Die ständige Wiederholung von Melodie und Rhythmus, genaue Bewegungsabläufe und der Einsatz des Atems sind eingeübte Vorgänge im Sufi-Ritual, die das Aufgehen des Einzelnen in der Gruppe und im Göttlichen unterstützen sollen. Fasziniert von der Musik der Sufis ist auch der Salzburger Geiger Frank Stadler. Der koordinierte Konzertmeister des Mozarteum Orchesters Salzburg ist dieser Tage nicht nur im Großen Festspielhaus im Einsatz, sondern wird am Donnerstag in der Kollegienkirche auch mit dem Sufi-Chor auftreten und über die Gesänge improvisieren.

Meister der Entschleunigung

Seit langem ist Stadler auch mit Hossam Mahmoud künstlerisch verbunden, hat mehrere Kompositionen von ihm zur Uraufführung gebracht und Konzerte mit improvisierter arabischer Musik gegeben. Die spirituell ausgerichtete Musik der Sufi-Mönche erfordert aber auch für ihn einen speziellen Zugang.

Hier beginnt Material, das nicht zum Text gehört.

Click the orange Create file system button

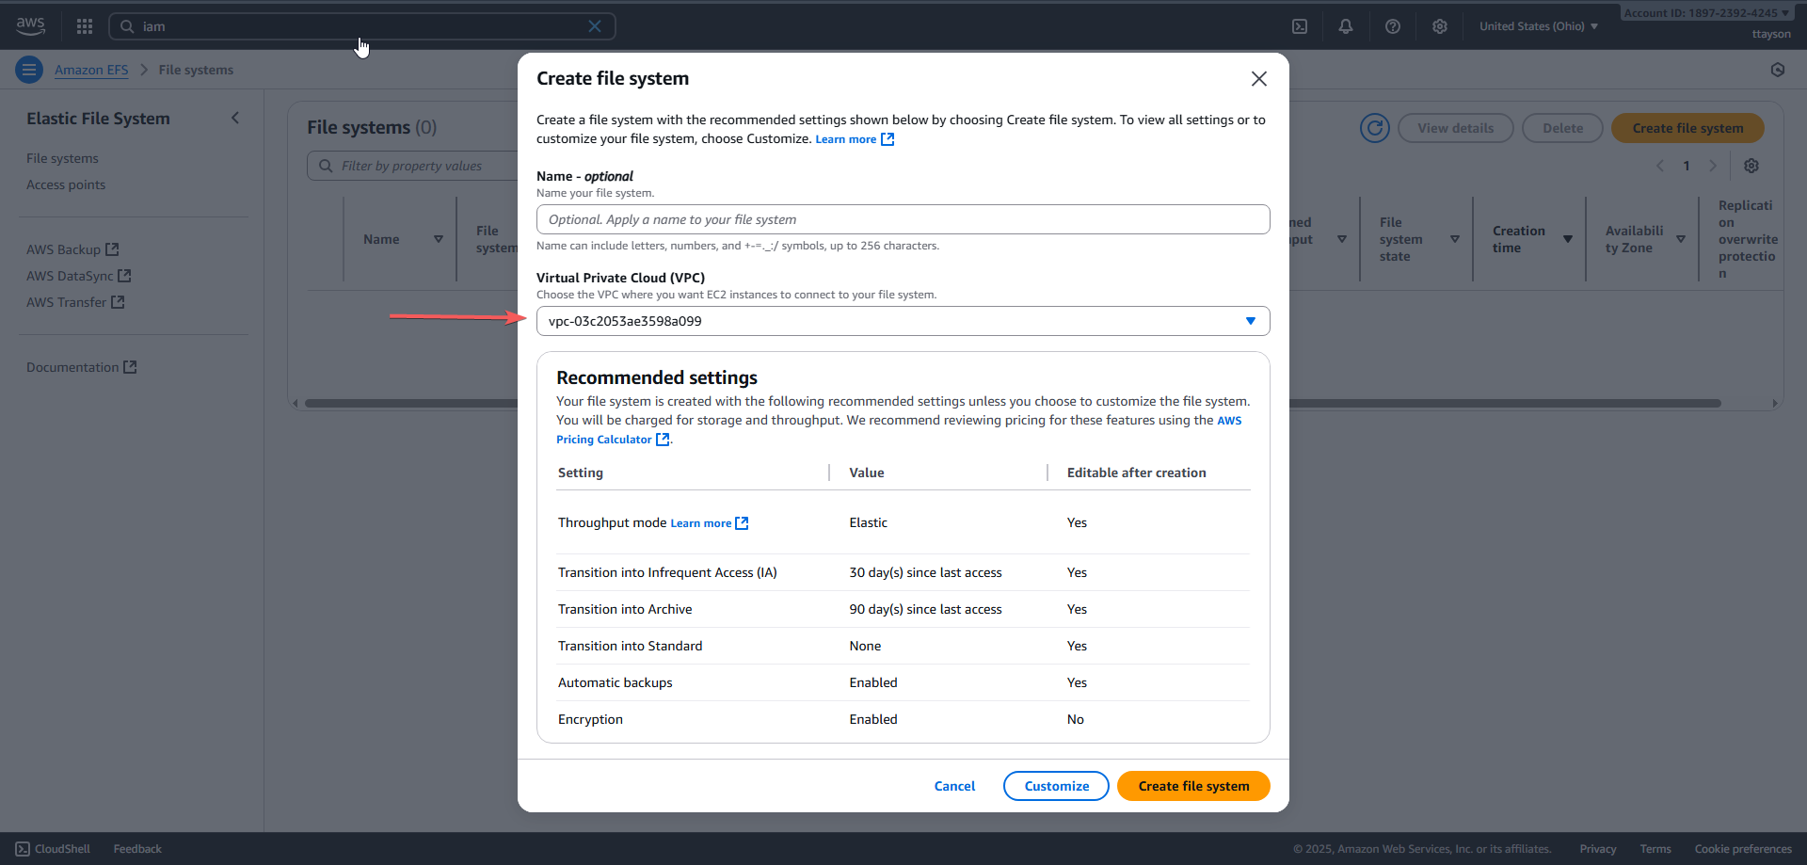tap(1193, 786)
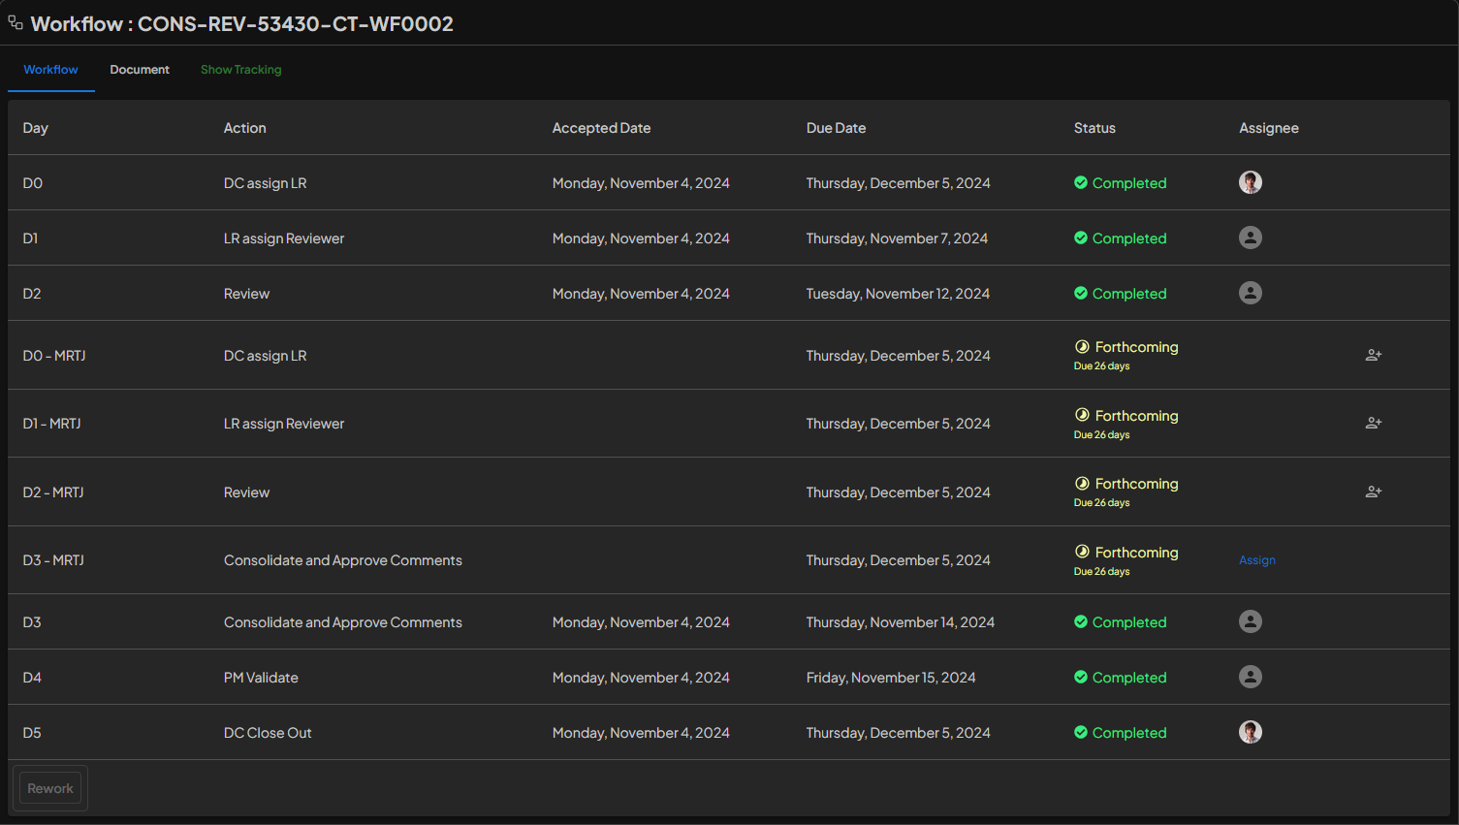Click the avatar on the DC Close Out row

(x=1251, y=732)
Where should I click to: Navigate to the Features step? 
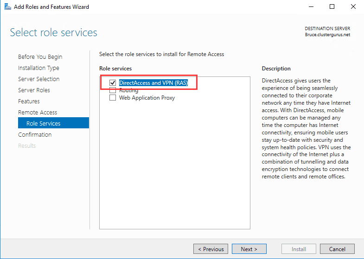[29, 101]
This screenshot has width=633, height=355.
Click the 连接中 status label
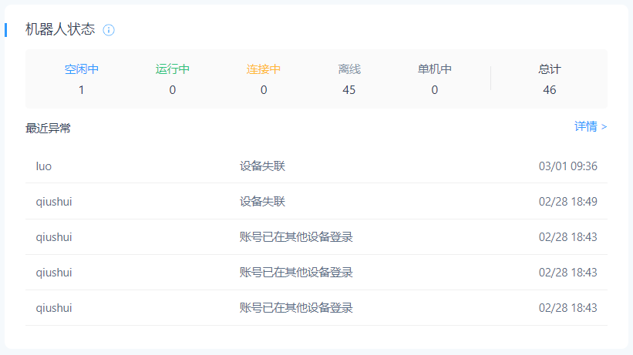point(264,69)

Über die "Kunst des Müßiggangs" schrieb schon Hermann Hesse. In der beginnenden Schnelllebigkeit des Westens zeigte sich der Autor von den Menschen des Orients fasziniert und bezeichnete sie als "Millionäre an Zeit". Die Sehnsucht nach Entschleunigung ist auch heute wieder spürbar - davon weiß Parvis Mamnun zu berichten. Der iranischstämmige Wiener Theatermacher hat sich in der Kunst des Erzählens einen Namen gemacht und Hörbücher veröffentlicht. In Salzburg spricht er nun über die Sufis als Meister der Langsamkeit.

Es mag am Wertewandel liegen, der sich derzeit in der westlichen Welt vollzieht, dass die Sufi-Brüder nun auch in Salzburg nicht als skurrile Exoten, sondern eher als spirituelle Vorbilder betrachtet werden. Auch verbreitete Vorurteile und Islam-Feindbilder geraten damit gehörig ins Wanken.